* [PROBLEM TO WORK ON]
Reproduce the material verbatim, starting with the line that contains "Click Overall(Grossing) red legend color dot" and ending with the line that contains "pos(231,194)", including both of those lines and nothing else.

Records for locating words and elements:
* * *
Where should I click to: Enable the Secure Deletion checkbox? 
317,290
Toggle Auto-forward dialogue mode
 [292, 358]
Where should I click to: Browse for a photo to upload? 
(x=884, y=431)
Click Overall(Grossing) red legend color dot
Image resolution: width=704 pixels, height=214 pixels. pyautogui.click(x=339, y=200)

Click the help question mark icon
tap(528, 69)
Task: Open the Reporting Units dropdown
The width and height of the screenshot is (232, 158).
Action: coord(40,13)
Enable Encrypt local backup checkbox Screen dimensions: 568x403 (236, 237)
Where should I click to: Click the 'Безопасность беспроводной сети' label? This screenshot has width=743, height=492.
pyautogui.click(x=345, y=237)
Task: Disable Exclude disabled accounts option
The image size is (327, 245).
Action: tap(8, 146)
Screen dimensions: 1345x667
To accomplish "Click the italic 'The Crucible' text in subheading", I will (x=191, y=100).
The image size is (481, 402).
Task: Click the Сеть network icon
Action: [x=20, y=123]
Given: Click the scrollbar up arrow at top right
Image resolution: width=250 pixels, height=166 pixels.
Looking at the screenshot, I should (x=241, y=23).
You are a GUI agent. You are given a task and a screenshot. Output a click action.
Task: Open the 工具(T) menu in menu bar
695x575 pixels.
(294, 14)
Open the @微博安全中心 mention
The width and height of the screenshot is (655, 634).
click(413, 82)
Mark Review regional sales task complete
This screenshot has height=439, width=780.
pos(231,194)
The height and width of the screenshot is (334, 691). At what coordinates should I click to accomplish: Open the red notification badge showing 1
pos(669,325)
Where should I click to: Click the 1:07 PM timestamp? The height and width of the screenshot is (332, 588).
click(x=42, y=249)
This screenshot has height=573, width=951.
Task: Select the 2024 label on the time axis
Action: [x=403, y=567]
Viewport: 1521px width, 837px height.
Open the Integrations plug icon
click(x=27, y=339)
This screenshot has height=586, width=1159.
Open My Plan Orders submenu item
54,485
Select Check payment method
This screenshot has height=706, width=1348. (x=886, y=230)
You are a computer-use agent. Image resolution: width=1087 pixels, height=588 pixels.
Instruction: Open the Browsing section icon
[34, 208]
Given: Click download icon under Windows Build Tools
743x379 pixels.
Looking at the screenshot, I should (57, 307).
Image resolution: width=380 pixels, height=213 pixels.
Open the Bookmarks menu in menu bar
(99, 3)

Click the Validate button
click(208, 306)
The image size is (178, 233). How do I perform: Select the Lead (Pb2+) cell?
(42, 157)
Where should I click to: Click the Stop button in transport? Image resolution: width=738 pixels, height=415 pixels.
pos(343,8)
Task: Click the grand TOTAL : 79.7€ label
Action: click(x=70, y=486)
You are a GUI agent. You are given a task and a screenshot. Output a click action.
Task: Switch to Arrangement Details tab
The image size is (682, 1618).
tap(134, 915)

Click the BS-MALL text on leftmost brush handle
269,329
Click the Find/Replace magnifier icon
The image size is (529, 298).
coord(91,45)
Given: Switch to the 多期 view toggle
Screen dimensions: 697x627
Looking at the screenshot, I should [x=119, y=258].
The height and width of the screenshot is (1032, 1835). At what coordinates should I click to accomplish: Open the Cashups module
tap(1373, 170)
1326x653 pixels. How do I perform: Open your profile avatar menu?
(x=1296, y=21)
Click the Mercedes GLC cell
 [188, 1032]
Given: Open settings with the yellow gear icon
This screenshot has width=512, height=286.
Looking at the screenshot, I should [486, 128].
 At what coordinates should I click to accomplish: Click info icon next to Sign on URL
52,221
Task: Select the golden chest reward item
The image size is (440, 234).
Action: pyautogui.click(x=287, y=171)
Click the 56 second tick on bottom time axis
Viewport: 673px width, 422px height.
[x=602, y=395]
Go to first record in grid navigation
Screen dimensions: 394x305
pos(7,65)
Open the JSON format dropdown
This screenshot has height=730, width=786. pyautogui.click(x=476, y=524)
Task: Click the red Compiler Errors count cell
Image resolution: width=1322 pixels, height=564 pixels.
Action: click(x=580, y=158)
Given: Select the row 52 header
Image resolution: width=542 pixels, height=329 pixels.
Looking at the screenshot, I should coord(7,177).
* * *
* [COMPLETED TASK]
Click Overall(Grossing) red legend color dot
Image resolution: width=704 pixels, height=214 pixels. pyautogui.click(x=339, y=200)

Click the help question mark icon
tap(528, 69)
Task: Open the Reporting Units dropdown
The width and height of the screenshot is (232, 158).
Action: coord(40,13)
Enable Encrypt local backup checkbox Screen dimensions: 568x403 (236, 237)
Where should I click to: Click the 'Безопасность беспроводной сети' label? This screenshot has width=743, height=492.
pyautogui.click(x=345, y=237)
Task: Disable Exclude disabled accounts option
The image size is (327, 245).
Action: tap(8, 146)
Screen dimensions: 1345x667
To accomplish "Click the italic 'The Crucible' text in subheading", I will (x=191, y=100).
The image size is (481, 402).
Task: Click the Сеть network icon
Action: [x=20, y=123]
Given: Click the scrollbar up arrow at top right
Image resolution: width=250 pixels, height=166 pixels.
Looking at the screenshot, I should (x=241, y=23).
You are a GUI agent. You are given a task and a screenshot. Output a click action.
Task: Open the 工具(T) menu in menu bar
695x575 pixels.
(294, 14)
Open the @微博安全中心 mention
The width and height of the screenshot is (655, 634).
click(413, 82)
Mark Review regional sales task complete
This screenshot has height=439, width=780.
pos(231,194)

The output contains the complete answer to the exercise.